Clin Res Cardiol (2022). https://doi.org/10.1007/s00392-022-02002-5

Echocardiographic parameters to predict atrial fibrillation in clinical routine – the EAHsy-AF risk score
U. Bavendiek1, J.-T. Sieweke1, J. Hagemus1, S. Biber1, D. Berliner1, G. Große2, S. Schallhorn1, T. Pfeffer1, A. A. Derda1, J. G. Neuser1, J. Bauersachs1
1Kardiologie und Angiologie, Medizinische Hochschule Hannover, Hannover; 2Neurologie, Medizinische Hochschule Hannover, Hannover;

Background:

Early detection of atrial fibrillation (AF) is highly relevant to prevent cardio-embolic stroke and thus disability and death. Unfortunately, clinically occult AF is frequently associated with delayed diagnosis. Thus, there is a debate to extend rhythm monitoring in patients after stroke even beyond the 72 hours, as recommended by the European Society of Cardiology guidelines. However, extended ECG monitoring leads to increased costs, personnel workload, and effort for patients. Therefore, risk evaluation of AF and a step-by-step diagnostic assessment of AF seem to be indispensable. Onset and maintenance of AF are associated with left atrial (LA) remodeling, dysfunction and fibrosis. Echocardiographic parameters representing impaired left atrial (LA) function and remodeling are of high value to predict atrial fibrillation (AF). This study aimed to develop a prediction model for AF easily to apply in clinical routine containing echocardiographic parameters associated with LA remodeling and - function.

Methods and Results:

This monocentric, semi-blinded, controlled analysis included 235 patients to derive a prediction model.

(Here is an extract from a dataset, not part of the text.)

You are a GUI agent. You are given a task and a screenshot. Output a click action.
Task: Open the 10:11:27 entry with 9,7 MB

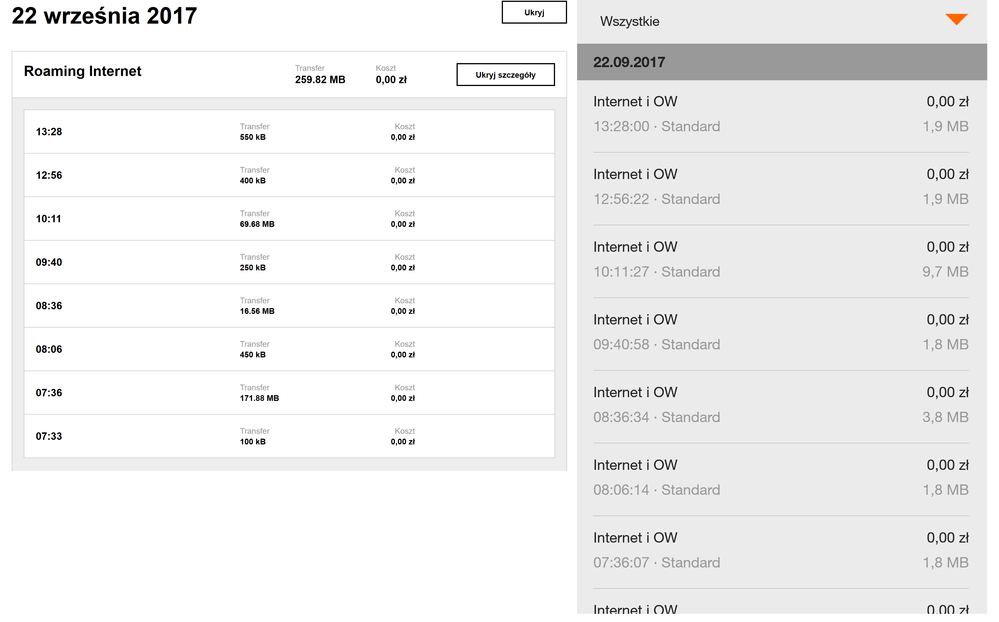[x=780, y=260]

This prediction model was tested in a validation cohort encompassing 290 cardiovascular inpatients. The derivation and validation cohort included 54 (23%) and 66 (23%) patients with AF, respectively. Transthoracic echocardiography, comprising parameters indicating left atrial remodeling (septal/lateral total atrial conduction time (s/l PA-TDI)) and left atrial volume indexed to a` (LAVI/a`) was performed in each patient. Based on multivariable regressions analysis, four variables were enclosed into the EAHsy (Echocardiography, Age, Hypertension)-AF-Score for AF prediction: Hypertension, Age, LAVI/a` and septal PA-TDI. To account for individual predictive weight in the AF-Score, one score point was assigned per regression coefficient (β) in the multivariable model to identify the maximal point range. The prediction of AF was positively correlated with the sum of the total individual score. Risk categories were defined: low risk (0-2 points), intermediate risk (3-5 points), high risk (6-8 points). In the validation cohort discrimination was strong (C-statistic 0.987, 95%CI 0.974-0.991) with an adequately performed calibration. Multivariable regressions analysis in the validation cohort confirmed septal PA-TDI and LAVI/a` as independent predictors for AF. After replacing these two parameters with the prediction model, the AF score was an independent predictor in the multivariable regressions analysis The EAHsy-AF-Score was associated with a more precise prediction of AF in comparison to commonly used AF-scores (CHADS2-, ATLAS-, ARIC-, CHARGE-AF score).

Conclusion:

The EAHsy-AF-Score containing age, hypertension and echocardiographic parameters of atrial dysfunction and remodeling precisely predicts the incidence of AF in a general population of patients with cardiovascular disease. The EAHsy-AF-Score may enable more selective rhythm monitoring in specific patients at high risk for AF.